En una entrevista con Notivisión, Santistevan aseguró que la situación en San Matías es alarmante. "La población se encuentra atrapada por el miedo y la influencia de grupos del crimen organizado. Es una zona roja, dominada por el narcotráfico y prácticamente abandonada por el Estado. Aquí, la gente no se atreve a hablar sobre las organizaciones criminales", subrayó.
Según el experto, la región es un punto estratégico para el tráfico de drogas, conectando localidades bolivianas con el estado brasileño de Mato Grosso y la ciudad de São Paulo. Además, sugirió que el reciente ataque podría ser parte de una disputa territorial entre diferentes bandas criminales.
"Con este crimen, se están marcando fronteras. Aquellos que se apartan o traicionan a sus organizaciones enfrentan consecuencias fatales.
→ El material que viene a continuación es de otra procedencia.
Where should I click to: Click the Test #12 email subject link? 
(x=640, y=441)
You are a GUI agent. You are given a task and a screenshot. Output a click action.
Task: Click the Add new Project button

Es evidente que el Comando Vermelho tiene mayor presencia que el Primer Comando Capital en esta zona", indicó.
Santistevan también hizo hincapié en la necesidad de una respuesta estatal efectiva. "Es crucial implementar un cuerpo de élite que opere de manera permanente en San Matías para recuperar el control del territorio y garantizar la seguridad de sus habitantes", afirmó.
El ataque se produjo cuando cuatro presuntos sicarios brasileños irrumpieron en un inmueble y abrieron fuego contra las víctimas. Tres bolivianos murieron en el lugar y un sobreviviente, quien recibió un disparo en el pecho, fue trasladado a la ciudad brasileña de Cáceres para recibir atención médica.
Las autoridades bolivianas están llevando a cabo investigaciones para esclarecer el móvil del ataque y la identidad de los atacantes, y no descartan ninguna hipótesis en este caso. La Policía continúa recolectando pruebas y testimonios para dar con los responsables.